Bottom line: we think the foundations of our field and the reasons for our work are not only unchanged, but heightened, as a result of the 2016 Presidential election. The field of palliative care has grown rapidly in the past 10 years, responding to many developments. These include:

  • the growth in number and complexity of persons with chronic disease;
  • the success of modern medicine at converting once rapidly-fatal illnesses (like cancer and heart failure) into chronic conditions with which people often live for many years; and
  • the expanding body of research demonstrating the impact of palliative care models on the triple aim (better quality of care, quality of life, and cost-efficiency) in the care of this high-need, high-cost population.

Abundant evidence of the impact of palliative care on patient and family wellbeing as well as avoidance of preventable hospitalizations, ICU stays, procedures, and burdensome transitions has increased the rate of integration of palliative care in the U.S. The adoption has been most obvious in hospitals, but is now also spreading to cancer centers and other specialty practices, nursing homes, and home care.

If health care spending continues its current rate of rise, a decade from now, the majority of all mandatory federal spending will be for Medicare, Medicaid, and Social Security.
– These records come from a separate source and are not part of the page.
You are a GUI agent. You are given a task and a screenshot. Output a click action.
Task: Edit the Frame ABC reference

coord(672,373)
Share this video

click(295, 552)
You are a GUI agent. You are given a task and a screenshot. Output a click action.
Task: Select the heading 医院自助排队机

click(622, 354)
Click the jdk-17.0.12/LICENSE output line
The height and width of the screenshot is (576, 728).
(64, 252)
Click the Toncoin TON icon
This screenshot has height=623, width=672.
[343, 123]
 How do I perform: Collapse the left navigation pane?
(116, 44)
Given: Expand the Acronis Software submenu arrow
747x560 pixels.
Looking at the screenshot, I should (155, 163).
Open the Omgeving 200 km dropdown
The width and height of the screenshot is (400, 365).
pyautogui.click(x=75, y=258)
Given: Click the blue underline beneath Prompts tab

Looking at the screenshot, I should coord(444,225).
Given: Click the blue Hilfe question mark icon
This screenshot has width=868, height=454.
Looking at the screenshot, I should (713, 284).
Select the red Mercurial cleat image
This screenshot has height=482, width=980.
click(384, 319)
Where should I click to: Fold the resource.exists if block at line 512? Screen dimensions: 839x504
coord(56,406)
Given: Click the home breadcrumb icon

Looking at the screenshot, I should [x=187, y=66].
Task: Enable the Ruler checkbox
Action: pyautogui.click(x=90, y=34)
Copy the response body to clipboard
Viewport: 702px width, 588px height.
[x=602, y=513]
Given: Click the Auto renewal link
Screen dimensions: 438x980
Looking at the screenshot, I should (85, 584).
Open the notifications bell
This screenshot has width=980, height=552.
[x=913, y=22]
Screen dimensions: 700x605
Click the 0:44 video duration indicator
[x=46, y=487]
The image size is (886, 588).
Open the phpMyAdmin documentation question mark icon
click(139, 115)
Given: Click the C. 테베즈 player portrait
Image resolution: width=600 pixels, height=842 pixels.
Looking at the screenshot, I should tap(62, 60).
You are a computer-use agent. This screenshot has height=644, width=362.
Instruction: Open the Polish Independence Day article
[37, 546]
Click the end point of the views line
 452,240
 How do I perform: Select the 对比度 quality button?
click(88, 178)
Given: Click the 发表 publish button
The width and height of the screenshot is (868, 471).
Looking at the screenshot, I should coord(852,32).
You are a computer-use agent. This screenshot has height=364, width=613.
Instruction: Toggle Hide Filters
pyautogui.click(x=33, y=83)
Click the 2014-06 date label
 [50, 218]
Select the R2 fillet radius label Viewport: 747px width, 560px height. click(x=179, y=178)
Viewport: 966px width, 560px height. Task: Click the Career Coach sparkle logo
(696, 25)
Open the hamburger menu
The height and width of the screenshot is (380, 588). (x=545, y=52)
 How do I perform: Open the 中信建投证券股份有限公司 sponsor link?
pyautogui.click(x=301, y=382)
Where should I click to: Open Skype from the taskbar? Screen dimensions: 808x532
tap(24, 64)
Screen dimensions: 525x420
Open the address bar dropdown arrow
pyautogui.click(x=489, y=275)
This leaves ever-decreasing amounts of the federal budget for discretionary spending on education, transportation, food and drug safety, infrastructure, and the military. Because this situation is neither sustainable nor desirable, and because fundamental reductions in the rate of growth in health care spending are required regardless of which party is in power, the focus of health policy in past decades has been on improving value, or increasing the benefits resulting from medical care per dollar spent.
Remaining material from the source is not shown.